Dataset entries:
────────────────────────────────────────

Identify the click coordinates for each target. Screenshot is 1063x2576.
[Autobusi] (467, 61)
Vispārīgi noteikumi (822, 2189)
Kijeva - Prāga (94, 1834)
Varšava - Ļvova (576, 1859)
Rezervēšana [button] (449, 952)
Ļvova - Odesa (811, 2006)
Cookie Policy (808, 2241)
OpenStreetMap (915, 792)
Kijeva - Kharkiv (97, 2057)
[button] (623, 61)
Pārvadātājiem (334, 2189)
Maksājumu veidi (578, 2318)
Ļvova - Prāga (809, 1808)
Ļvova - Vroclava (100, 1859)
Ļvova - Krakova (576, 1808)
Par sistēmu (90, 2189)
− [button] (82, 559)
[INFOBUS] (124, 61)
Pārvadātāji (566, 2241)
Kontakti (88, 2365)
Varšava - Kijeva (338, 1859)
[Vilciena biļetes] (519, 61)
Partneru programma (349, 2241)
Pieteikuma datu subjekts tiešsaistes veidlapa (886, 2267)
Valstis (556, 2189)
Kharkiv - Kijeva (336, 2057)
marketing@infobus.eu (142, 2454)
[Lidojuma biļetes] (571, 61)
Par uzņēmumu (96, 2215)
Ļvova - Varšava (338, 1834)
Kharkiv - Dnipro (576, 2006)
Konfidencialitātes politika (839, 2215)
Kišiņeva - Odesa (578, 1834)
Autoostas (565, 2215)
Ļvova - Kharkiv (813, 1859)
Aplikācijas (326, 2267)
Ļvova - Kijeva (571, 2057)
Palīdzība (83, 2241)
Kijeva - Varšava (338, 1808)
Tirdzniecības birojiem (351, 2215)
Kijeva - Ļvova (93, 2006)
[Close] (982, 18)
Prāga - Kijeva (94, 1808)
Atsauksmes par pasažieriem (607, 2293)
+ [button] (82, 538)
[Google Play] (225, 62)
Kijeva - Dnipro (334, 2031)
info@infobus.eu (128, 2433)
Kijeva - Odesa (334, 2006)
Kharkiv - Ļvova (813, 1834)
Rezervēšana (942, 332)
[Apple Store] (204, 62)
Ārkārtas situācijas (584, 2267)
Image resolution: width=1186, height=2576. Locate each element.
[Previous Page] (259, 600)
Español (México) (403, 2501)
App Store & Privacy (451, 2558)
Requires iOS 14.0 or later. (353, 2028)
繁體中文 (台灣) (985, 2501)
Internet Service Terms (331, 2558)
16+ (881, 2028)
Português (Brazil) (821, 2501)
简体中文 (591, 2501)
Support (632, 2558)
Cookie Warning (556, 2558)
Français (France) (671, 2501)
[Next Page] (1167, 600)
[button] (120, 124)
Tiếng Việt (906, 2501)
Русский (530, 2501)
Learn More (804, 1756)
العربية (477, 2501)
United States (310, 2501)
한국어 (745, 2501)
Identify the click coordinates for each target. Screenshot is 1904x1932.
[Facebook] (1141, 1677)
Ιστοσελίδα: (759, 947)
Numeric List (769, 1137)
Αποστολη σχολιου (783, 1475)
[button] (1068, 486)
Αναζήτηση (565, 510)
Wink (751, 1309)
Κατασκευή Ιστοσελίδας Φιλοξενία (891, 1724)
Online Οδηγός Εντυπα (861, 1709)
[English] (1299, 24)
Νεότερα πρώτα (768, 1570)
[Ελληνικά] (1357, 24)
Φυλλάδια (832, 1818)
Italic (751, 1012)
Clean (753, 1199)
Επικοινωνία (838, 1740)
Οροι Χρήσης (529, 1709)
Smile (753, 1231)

────────────────────────────────────────

● **THE PROBLEM**
Extract, exactly, the lines above that begin at the line containing "한국어 (745, 2501)" and end at the final line of the records; add no other text.

● **EXERCISE RESULT**
한국어 (745, 2501)
Identify the click coordinates for each target. Screenshot is 1904x1932.
[Facebook] (1141, 1677)
Ιστοσελίδα: (759, 947)
Numeric List (769, 1137)
Αποστολη σχολιου (783, 1475)
[button] (1068, 486)
Αναζήτηση (565, 510)
Wink (751, 1309)
Κατασκευή Ιστοσελίδας Φιλοξενία (891, 1724)
Online Οδηγός Εντυπα (861, 1709)
[English] (1299, 24)
Νεότερα πρώτα (768, 1570)
[Ελληνικά] (1357, 24)
Φυλλάδια (832, 1818)
Italic (751, 1012)
Clean (753, 1199)
Επικοινωνία (838, 1740)
Οροι Χρήσης (529, 1709)
Smile (753, 1231)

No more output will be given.